Pete, Shelley and Peggi walking by the Funny Farm near Paradox, New York
Pete, Shelley and Peggi walking by the Funny Farm near Paradox, New York

We were not off the grid that long, just a little over 24 hours, when my watch beeped with some Trump alert. We were out for a walk and had just passed a place the locals call the Funny Farm and I stepped into a hotspot that I wasn’t able to zero in on again. The temperature had dropped below zero the night before and our sleeping bags were not up to it but a couple cups of cowboy coffee straightened that out. There is not that much difference between that and our French Press.

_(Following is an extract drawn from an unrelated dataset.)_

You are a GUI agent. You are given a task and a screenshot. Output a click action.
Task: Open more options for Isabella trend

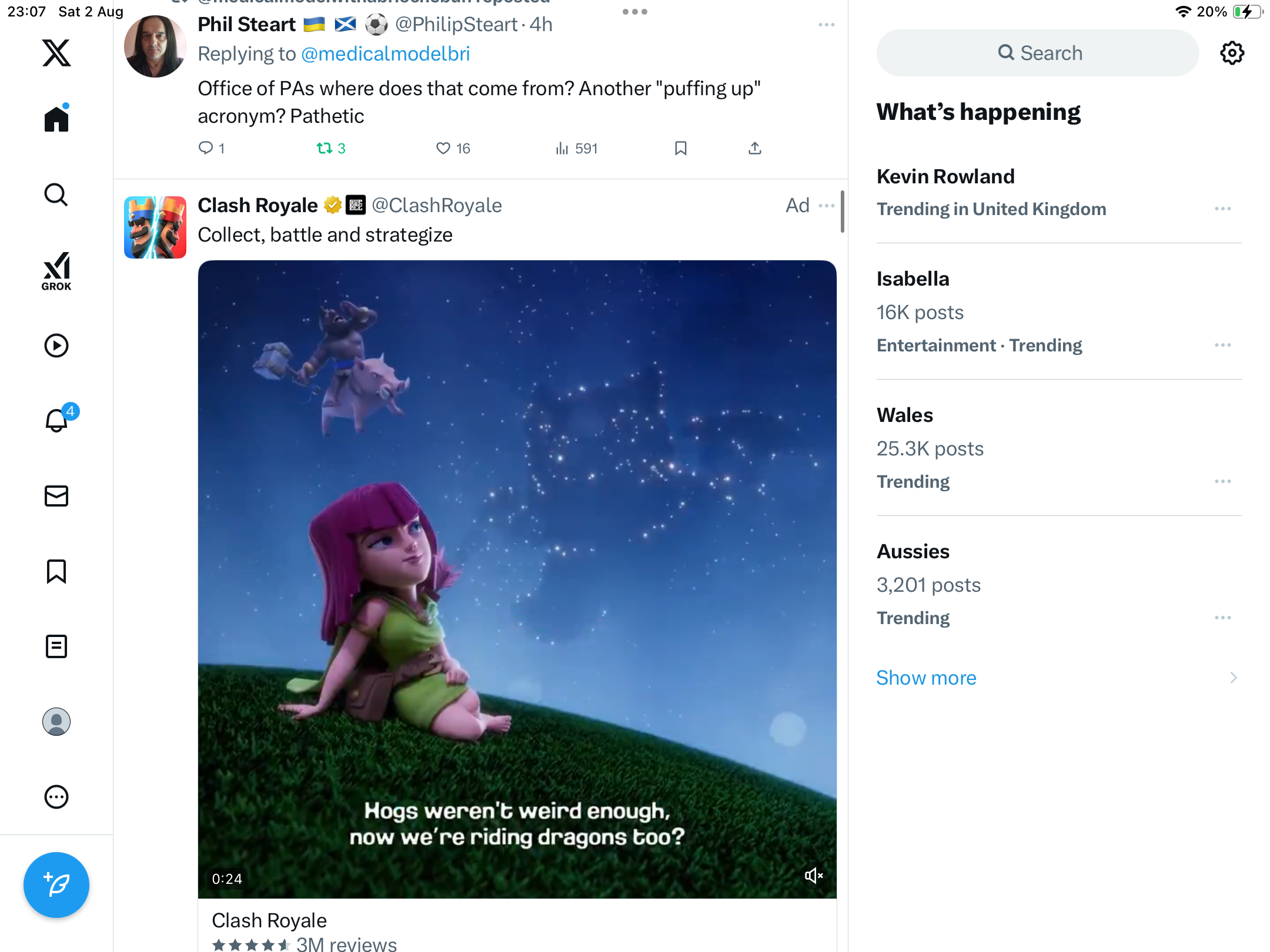tap(1223, 345)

It is no secret that Pete is a gourmet cook. There is a Bayou bent to his favorite recipes and an incredibly resourceful streak to his situation, their location in a mountainous food desert. For breakfast we had a homemade curry dish that started with celery and salt in oil on the wood stove. Chick peas, started from the dry position, were the main ingredient, but the cinnamon in the curry stole the show.

Once back on the grid we discovered that our calendar had changed so we decided to drive up to Lake Placid, an idyllic, small city in the high peaks of the Adirondacks. Our skis were in the car but there wasn’t enough snow to ski on. We should have brought ice skates. Mirror Lake was a giant sheet of glass, a mirror in fact. We whooped it up in the hotel with a flight of scotch at the bar before bed and smoked salmon with chopped red onion and capers for breakfast. I asked the waitress if we could walk around Mirror Lake and said, yes, just follow the red sidewalk. We did and found the sidewalk marked with he names of the 46 High Peaks and their elevations. Upper Wolf Jaw Mountain – 4,185 ft, Table Top – 4,427 ft, Nippletop Mountain – 4,620, Dix Mountain – 4,857 ft, nearby Whiteface Mountain – 4,867 ft. and and of course, Mount Marcy – 5,344 ft.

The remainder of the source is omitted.